Required work
Quote each of the records below word for word, leaving out the pictures.

Records for the task
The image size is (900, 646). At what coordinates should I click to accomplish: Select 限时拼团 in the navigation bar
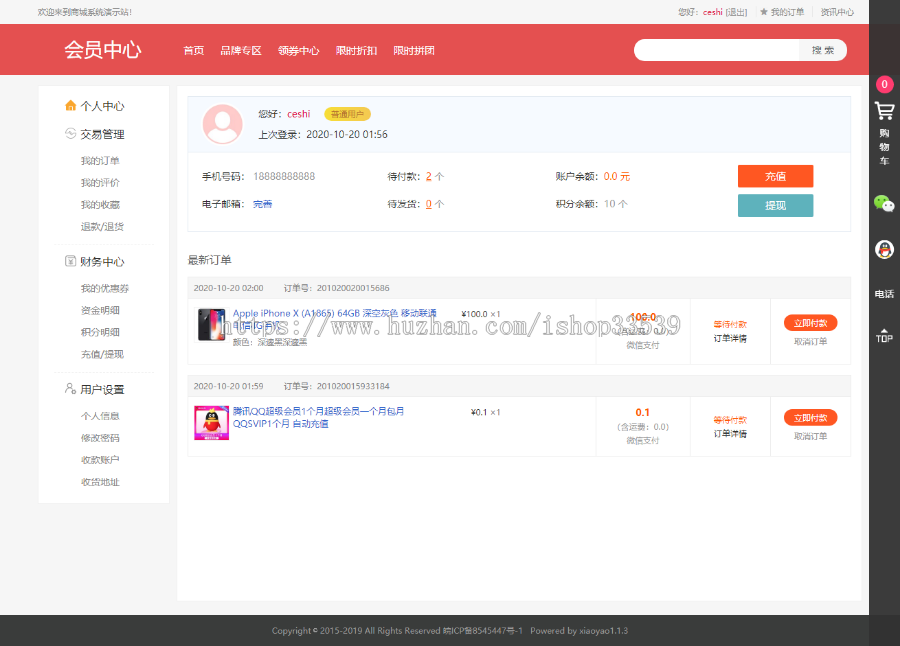point(414,50)
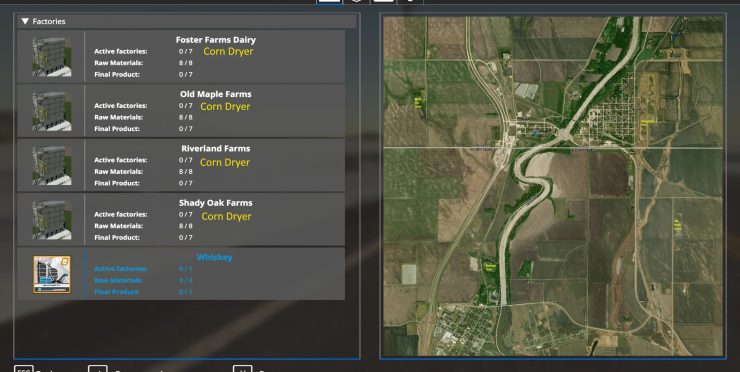
Task: Click the ESC key hint button
Action: coord(24,369)
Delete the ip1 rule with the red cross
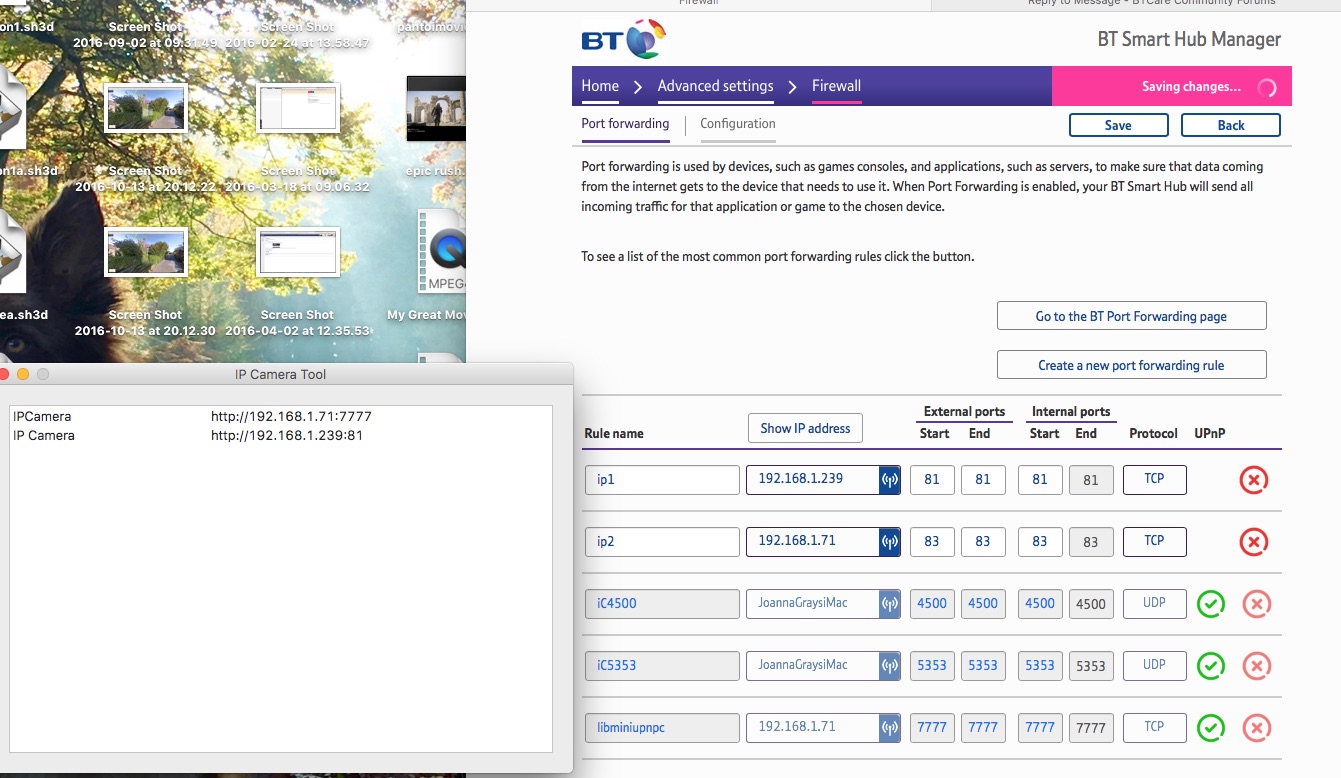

Response to the exercise
The image size is (900, 646). At what coordinates should I click to accomplish: Select 限时拼团 in the navigation bar
point(414,50)
Task: Click the ESC key hint button
Action: coord(24,369)
Delete the ip1 rule with the red cross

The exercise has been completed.